13 March 1992: “I don’t hear it.”

Kalodner sat in at A&M to hear that 13 March mix, fresh off a Jimmy Page solo album in England. Fairbairn ran the playback. The band, Tim Collins, Keith Garde, and Peter Martinez were all in the room, and Kalodner kept his eyes closed for most of it. At the end, in the line Martinez has remembered word for word, Kalodner said: “I don’t hear it. I don’t hear the hits. We need to do more work.”

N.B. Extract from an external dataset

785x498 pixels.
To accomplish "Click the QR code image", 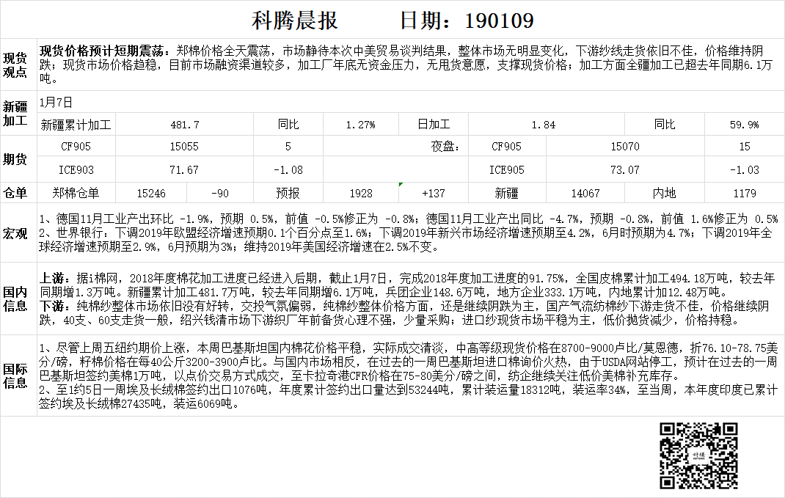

Every participant later told the moment in their own way, and each told it on the record. In Walk This Way Kalodner framed it as a market read: he had trouble with the lyrics on “Black Cherry” and the raunchier outtakes, called the production not happening, and met with Collins and Fairbairn to say the record was not good enough and they needed new co-writers and new songs. If he wouldn’t buy it, he said, he wasn’t going to ask anyone else to. Joe Perry, in Rocks, remembered the line as “I don’t hear a single” and his own reaction as smouldering while Tyler went off the deep end; even so, Perry liked the raunchy songs and thought they fit the band, and the pragmatic call to fly back to Vancouver and write more was his. Tyler’s Chapter 13 reads it as a fight over hearing, Kalodner listening literally while Tyler sang between the notes; what stung most was watching Collins let Kalodner threaten to take his name off the record. Tom Hamilton, both in Walk This Way and the following year to Larry Katz, pushed back on the whole framing: the band had laid down basics, overdubs, and rough vocals, and the consensus among themselves, before Kalodner arrived, was simply that they were short a few songs.

Per Martinez, the project went on hold when the plug got pulled. There would be no Vancouver tracking run yet. First came months of new writing, back at the Boneyard and on the road.

Spring 1992: Back to the Boneyard

The second writing period began at Perry’s basement studio in Duxbury. Frangioni rebuilt the front-of-house gear for what was now a tracking environment as much as a writing one. Tyler moved back into his floating room over the garage. Perry stayed in the basement.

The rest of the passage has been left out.